◆ **Directions for this task**
Look through the data below. Collect every line where the word "will" occurs.

=== Records for processing ===

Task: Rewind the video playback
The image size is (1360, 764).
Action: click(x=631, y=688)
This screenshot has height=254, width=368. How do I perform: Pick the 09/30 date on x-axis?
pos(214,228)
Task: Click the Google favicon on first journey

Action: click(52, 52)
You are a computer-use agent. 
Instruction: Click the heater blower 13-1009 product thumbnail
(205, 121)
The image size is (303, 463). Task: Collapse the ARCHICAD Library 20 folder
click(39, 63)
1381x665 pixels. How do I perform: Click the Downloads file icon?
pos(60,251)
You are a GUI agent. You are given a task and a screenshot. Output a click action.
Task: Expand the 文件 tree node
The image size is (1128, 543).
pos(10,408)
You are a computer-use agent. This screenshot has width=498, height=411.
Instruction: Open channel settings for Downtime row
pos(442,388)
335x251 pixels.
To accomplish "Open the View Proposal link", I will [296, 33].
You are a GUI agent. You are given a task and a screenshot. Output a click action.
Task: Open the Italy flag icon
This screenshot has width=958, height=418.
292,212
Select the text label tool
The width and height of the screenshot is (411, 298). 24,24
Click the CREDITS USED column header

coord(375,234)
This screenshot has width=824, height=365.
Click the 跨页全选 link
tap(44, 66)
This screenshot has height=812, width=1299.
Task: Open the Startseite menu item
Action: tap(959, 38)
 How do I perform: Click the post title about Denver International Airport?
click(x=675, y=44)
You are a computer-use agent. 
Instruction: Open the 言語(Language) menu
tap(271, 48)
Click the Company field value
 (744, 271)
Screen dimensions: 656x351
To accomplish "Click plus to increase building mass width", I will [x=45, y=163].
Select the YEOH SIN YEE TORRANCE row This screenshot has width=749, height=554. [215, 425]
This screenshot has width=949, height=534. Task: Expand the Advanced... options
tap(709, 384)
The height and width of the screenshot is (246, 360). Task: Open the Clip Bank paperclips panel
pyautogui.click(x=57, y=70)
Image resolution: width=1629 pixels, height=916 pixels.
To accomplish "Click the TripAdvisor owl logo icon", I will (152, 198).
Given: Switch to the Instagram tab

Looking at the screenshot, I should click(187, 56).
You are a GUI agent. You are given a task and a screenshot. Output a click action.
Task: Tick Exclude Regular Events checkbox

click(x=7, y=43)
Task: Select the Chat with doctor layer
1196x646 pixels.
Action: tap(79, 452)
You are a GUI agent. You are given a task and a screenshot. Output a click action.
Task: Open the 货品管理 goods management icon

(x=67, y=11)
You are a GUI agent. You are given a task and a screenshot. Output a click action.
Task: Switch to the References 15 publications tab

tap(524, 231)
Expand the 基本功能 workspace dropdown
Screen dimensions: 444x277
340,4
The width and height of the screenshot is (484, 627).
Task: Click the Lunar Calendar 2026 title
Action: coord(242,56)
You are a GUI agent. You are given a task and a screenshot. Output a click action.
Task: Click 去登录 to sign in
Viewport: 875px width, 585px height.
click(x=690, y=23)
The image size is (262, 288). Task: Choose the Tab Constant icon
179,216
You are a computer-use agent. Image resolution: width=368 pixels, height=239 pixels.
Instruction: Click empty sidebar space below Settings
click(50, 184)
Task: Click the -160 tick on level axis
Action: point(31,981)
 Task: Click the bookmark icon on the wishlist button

===

◆ **Answer area**
To accomplish "Open the View Proposal link", I will [296, 33].
To accomplish "Click plus to increase building mass width", I will [x=45, y=163].
To accomplish "Click the TripAdvisor owl logo icon", I will (152, 198).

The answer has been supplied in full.